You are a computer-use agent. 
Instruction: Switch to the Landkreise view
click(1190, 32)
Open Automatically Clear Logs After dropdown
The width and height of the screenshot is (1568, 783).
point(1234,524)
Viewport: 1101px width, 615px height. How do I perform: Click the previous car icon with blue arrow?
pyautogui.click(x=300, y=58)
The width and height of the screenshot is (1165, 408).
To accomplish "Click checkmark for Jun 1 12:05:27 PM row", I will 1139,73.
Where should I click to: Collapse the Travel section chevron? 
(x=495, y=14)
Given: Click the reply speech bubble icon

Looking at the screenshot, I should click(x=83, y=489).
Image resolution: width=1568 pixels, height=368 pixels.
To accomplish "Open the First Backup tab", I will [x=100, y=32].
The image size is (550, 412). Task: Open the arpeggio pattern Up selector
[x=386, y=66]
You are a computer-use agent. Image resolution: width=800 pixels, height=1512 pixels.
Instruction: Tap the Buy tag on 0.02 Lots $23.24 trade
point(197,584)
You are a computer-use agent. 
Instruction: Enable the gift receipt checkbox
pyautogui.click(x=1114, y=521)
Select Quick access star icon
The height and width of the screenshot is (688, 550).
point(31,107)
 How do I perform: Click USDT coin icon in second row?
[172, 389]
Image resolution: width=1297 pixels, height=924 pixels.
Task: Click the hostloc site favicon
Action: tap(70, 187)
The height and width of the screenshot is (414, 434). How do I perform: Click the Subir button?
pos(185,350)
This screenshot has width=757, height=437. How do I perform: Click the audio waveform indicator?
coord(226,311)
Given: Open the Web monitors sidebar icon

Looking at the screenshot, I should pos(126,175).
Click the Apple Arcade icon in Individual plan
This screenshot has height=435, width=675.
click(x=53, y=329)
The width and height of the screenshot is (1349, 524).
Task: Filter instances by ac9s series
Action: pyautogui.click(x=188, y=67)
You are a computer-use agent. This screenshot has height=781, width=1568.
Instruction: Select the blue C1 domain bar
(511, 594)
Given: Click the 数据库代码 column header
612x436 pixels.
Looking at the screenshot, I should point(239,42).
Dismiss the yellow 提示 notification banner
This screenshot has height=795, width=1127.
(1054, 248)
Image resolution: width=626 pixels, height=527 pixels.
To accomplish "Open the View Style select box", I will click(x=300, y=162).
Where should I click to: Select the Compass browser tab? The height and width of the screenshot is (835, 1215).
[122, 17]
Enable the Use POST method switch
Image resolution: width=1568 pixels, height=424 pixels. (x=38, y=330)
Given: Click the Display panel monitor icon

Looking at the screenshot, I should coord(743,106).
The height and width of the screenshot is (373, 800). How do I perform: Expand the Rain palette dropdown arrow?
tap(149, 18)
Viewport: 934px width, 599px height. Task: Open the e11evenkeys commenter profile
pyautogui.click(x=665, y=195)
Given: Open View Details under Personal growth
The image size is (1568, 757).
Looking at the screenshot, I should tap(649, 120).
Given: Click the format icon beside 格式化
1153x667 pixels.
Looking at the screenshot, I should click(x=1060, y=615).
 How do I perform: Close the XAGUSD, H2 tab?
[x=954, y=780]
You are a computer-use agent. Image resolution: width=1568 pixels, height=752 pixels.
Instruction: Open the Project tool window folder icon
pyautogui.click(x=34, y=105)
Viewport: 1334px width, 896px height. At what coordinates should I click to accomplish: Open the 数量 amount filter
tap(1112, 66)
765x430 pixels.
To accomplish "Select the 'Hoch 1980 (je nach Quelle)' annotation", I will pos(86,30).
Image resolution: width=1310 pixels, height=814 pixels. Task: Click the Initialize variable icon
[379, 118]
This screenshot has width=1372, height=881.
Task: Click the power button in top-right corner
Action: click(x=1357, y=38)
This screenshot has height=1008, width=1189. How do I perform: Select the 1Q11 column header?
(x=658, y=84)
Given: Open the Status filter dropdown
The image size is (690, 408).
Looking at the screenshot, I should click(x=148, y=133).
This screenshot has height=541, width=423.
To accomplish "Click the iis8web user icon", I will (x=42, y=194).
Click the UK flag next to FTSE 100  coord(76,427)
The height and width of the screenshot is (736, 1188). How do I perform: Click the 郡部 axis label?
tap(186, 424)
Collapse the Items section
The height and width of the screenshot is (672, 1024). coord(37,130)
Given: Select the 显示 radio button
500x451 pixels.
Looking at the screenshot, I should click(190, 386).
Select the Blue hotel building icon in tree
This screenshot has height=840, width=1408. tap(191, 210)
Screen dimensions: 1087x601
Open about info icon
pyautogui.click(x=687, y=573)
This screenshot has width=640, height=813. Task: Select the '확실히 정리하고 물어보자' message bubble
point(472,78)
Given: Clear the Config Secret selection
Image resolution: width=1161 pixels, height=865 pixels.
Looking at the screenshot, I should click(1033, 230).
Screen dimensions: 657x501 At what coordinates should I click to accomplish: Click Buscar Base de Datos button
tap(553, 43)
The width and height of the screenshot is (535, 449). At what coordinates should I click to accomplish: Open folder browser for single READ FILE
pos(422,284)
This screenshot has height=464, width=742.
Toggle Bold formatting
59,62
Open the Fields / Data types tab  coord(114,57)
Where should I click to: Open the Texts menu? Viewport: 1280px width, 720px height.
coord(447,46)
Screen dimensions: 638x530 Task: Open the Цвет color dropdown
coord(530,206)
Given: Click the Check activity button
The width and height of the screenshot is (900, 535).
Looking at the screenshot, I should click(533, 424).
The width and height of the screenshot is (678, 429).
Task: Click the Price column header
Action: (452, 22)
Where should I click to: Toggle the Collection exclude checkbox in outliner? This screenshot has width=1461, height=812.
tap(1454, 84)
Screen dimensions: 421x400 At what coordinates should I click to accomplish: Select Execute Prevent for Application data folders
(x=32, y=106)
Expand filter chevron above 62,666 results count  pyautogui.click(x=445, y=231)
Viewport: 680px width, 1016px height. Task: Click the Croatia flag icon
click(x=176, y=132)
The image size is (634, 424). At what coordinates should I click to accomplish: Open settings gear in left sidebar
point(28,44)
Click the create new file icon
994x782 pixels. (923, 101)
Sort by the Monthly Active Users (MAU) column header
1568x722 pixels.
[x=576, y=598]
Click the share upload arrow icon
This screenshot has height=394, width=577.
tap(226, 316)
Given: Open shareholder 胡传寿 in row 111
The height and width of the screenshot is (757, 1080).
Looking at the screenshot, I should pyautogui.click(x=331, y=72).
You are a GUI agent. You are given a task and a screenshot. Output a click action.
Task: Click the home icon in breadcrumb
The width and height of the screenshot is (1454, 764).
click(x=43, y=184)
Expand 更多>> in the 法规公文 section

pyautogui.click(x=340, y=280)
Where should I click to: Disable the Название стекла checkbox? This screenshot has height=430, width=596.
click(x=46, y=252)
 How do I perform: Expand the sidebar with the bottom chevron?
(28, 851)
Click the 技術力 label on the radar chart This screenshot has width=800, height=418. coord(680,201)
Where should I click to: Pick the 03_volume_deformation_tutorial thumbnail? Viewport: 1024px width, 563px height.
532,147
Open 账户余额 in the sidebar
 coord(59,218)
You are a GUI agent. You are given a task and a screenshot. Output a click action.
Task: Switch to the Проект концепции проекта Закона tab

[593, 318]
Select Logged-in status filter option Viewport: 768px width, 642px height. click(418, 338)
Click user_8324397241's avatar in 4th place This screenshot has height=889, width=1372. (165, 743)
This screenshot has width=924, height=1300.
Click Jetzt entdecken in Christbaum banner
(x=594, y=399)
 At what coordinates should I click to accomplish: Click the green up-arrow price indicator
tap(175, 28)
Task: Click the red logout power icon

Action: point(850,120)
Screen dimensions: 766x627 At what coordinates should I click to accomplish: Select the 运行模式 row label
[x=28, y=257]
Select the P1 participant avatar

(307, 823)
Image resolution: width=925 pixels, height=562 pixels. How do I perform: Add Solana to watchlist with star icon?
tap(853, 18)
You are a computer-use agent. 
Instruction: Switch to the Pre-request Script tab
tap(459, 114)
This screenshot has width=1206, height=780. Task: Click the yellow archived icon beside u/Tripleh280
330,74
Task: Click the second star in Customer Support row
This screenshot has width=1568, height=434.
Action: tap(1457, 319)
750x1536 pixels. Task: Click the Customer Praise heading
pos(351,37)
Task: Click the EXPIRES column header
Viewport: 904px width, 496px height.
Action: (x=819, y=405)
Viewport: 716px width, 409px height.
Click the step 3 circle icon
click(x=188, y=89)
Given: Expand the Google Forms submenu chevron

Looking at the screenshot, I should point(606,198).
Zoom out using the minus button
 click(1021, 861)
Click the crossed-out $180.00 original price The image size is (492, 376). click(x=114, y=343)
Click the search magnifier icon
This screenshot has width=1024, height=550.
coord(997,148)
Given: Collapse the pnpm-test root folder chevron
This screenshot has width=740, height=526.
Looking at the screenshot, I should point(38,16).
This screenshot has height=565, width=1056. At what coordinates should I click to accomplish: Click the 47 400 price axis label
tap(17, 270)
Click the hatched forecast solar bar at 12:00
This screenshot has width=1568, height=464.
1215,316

* [How to complete this task]
Return every line from the entries above that contains the word "will".

* [Answer box]
To accomplish "Click checkmark for Jun 1 12:05:27 PM row", I will 1139,73.
To accomplish "Open the First Backup tab", I will [x=100, y=32].
To accomplish "Open the View Style select box", I will click(x=300, y=162).
To accomplish "Select the 'Hoch 1980 (je nach Quelle)' annotation", I will pos(86,30).
To accomplish "Click the iis8web user icon", I will (x=42, y=194).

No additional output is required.